* _Source data_
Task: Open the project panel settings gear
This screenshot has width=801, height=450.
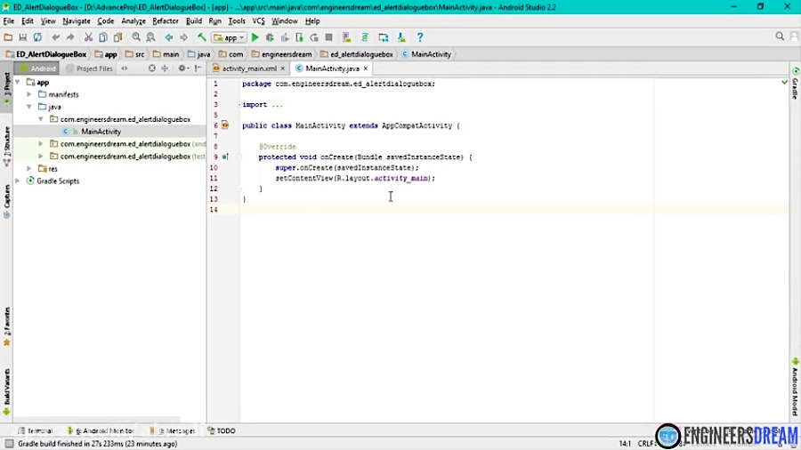Action: (182, 68)
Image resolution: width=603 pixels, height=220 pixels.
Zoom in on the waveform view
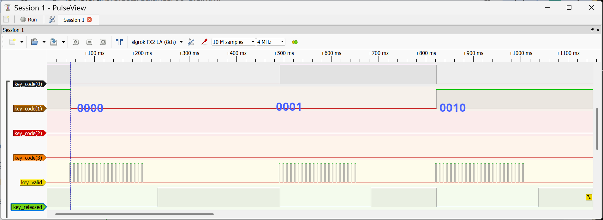[x=76, y=42]
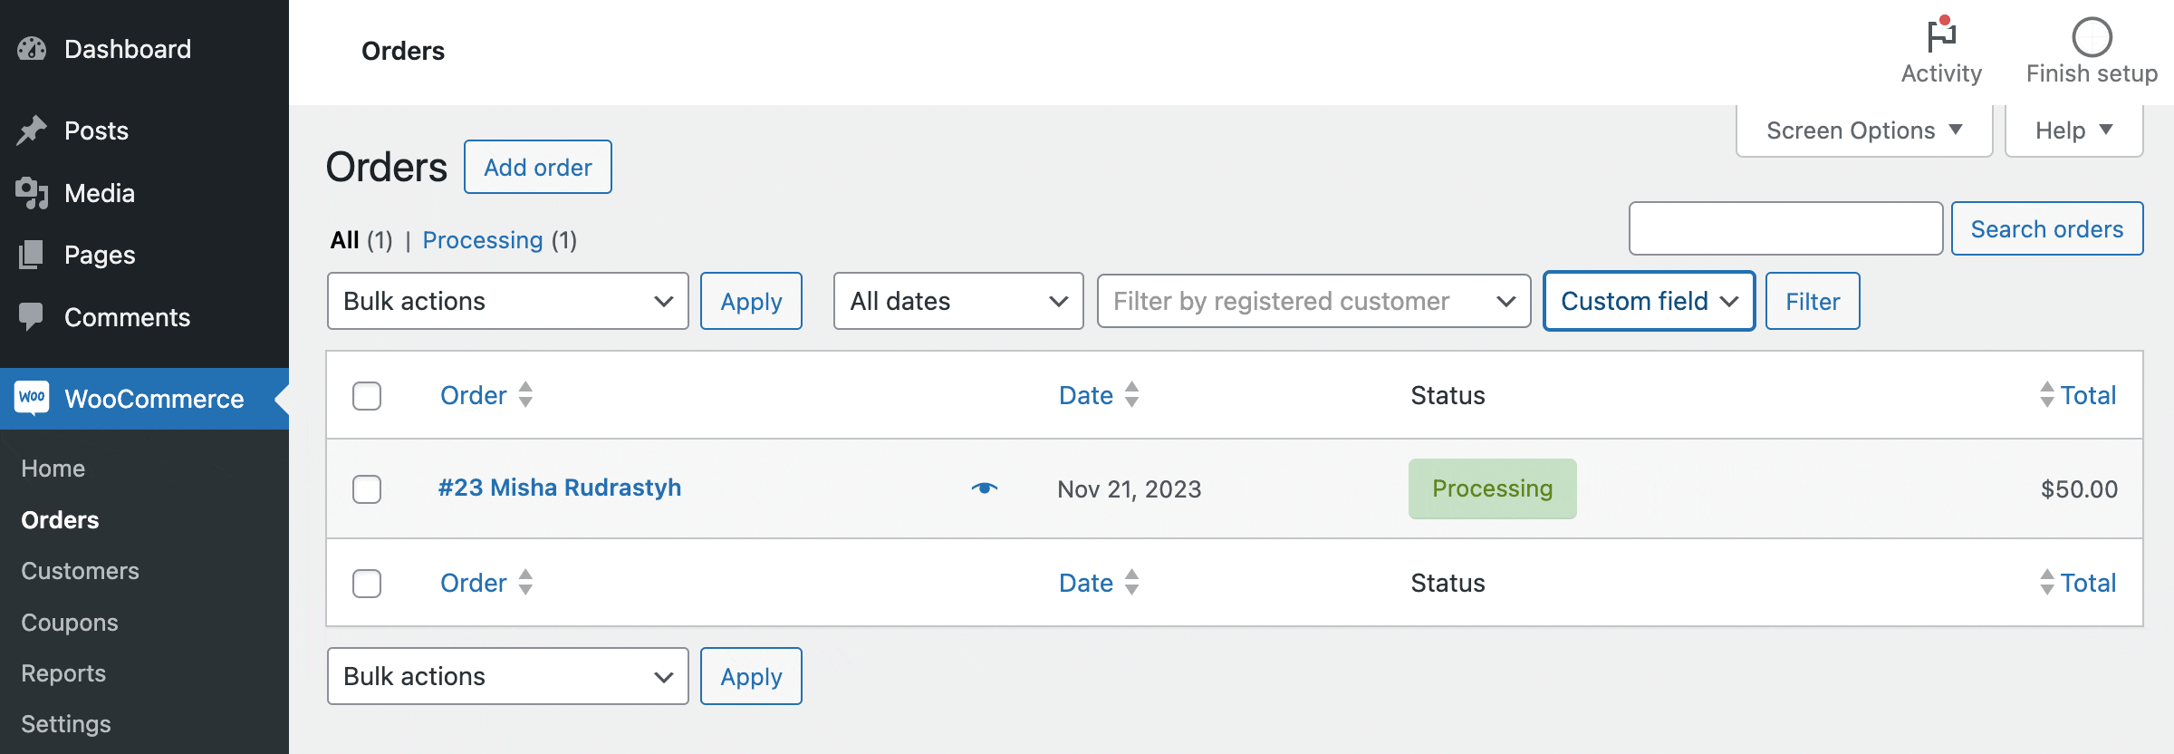Click the Pages icon in sidebar
The width and height of the screenshot is (2174, 754).
[32, 255]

* _Problem details_
Reproduce all entries above exactly, minus the images.

* _Your solution_
Task: Open the project panel settings gear
This screenshot has width=801, height=450.
Action: (182, 68)
Image resolution: width=603 pixels, height=220 pixels.
Zoom in on the waveform view
[x=76, y=42]
Click the Pages icon in sidebar
The width and height of the screenshot is (2174, 754).
[32, 255]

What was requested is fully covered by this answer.